Is there more to the veil than its use as a simple cover for a woman’s face?

June 1, 2001

Is there more to the veil than its use as a simple cover for a woman's face?

For the Islamic Republic, the rules about dress are laid out in Koran: “Say to the believing women that they should lower their gaze guard their modesty…They should draw their veils over their bosom and not display their ornaments.”

They can go bareheaded only in front of other women, their husbands, fathers, sons, nephews, servants and children small enough to “have no sense of the shame of sex.”

A rule requiring all women to appear in public in Islamic dress was written into the country’s penal code, but the Koranic verse that defines it is subject to interpretatation.

The Islamic Republic didn’t invent the veil, of course. Even before the advent of Islam, the practice of veiling probably existed among the Zoroastrians. From the 16th century on, a kind of all-enveloping Islamic veil was worn, although it was not black and its style varied according to region.

Eventually, well-to-do women of the cities and the court — certainly not a majority of women — took up veiling and secluding themselves from public view. The black “chador” seen on the streets today probably made its entry in the late 18th century — among the upper classes.

In the countryside, women have always worn veils, usually lively prints that protect their heads from dust. They often wear scarves with veils over them, wrapping and gathering them at their waists to free up their arms and to make the garments less cumbersome.

In fact, the consensus among modern and traditional, secular and religious women in Iran is that if women were given a choice, the majority would probably choose to cover their heads in public in some way.

Choice — to wear or not to wear the veil — has been an issue for decades. In 1935, going even further than Turkey’s secular modernizers, Reza Shah issued an edict that declared the wearing of traditional dress (for both women and men) an offense punishable by a prison term.

The army and police roamed through villages to enforce the law, tearing chadors off women and handing out free Western-style suits to men. Reza Shah also banned men from wearing turbans. Mustaches were allowed but beards were forbidden, even for clerics.

To reinforce his message, Reza Shah brought the Queen Mother and royal princesses, unveiled, to a graduation ceremony at the Women’s Teacher Training College in Tehran in 1936. The king told all Iranian women to follow their example and “cast their veils, this symbol of injustice and shame, into the fires of oblivion.”

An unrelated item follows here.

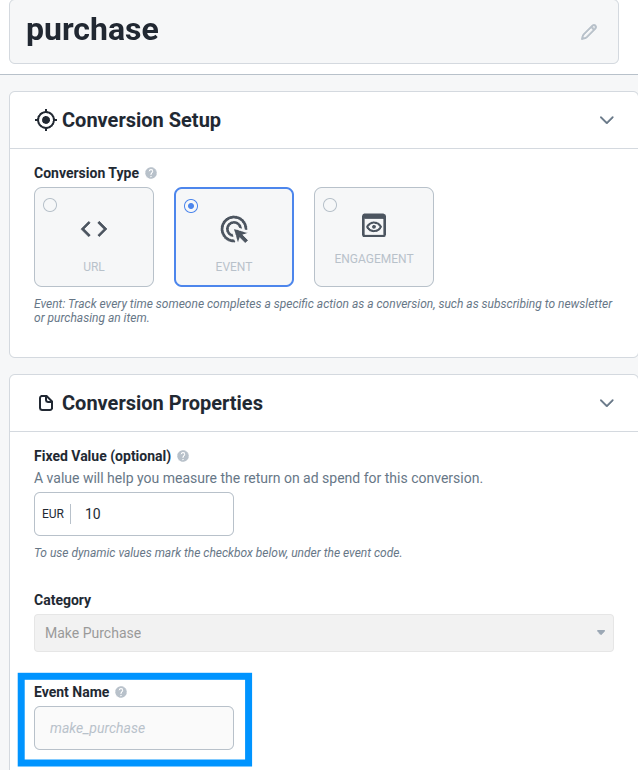Click the purchase conversion title field
This screenshot has width=638, height=770.
point(300,30)
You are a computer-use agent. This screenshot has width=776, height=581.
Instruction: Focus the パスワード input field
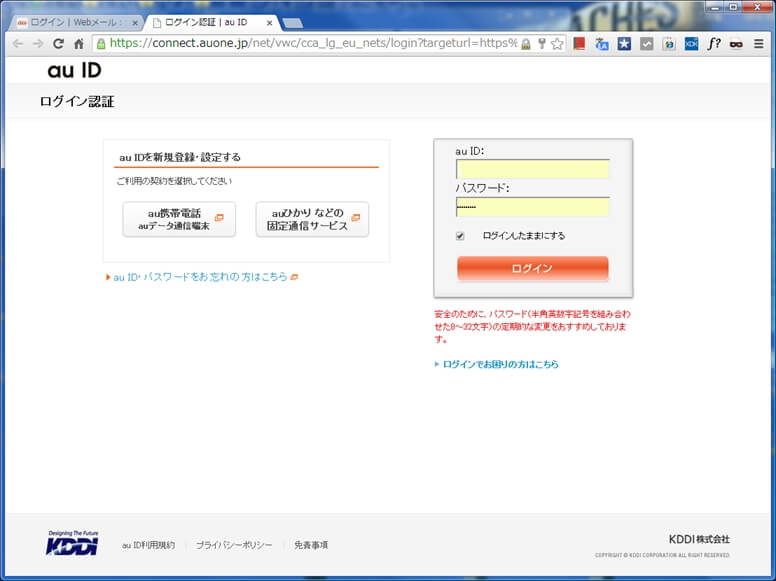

Not all Iranian women saw it that way. To many, the veil was a source ot protection, respect, and virtue. In her 1992 memoir, Daughter of Persia, Sattareh Farman Farmaian, the daughter of a Qajar prince, recalled her mother’s bitter reaction to Reza Shah’s edict: “He is trying to destroy religion. He doesn’t fear God, this evil Shah-may God curse him for it!”

Some women refused to leave their homes, some because they didn’t want to be seen bareheaded in public, others to protest the decree. One of those women was Ayatollah Khomeini’s wife, Khadija Saqafi, who, according to relatives, went without a bath for a year rather than venture to the public bathhouse unveiled.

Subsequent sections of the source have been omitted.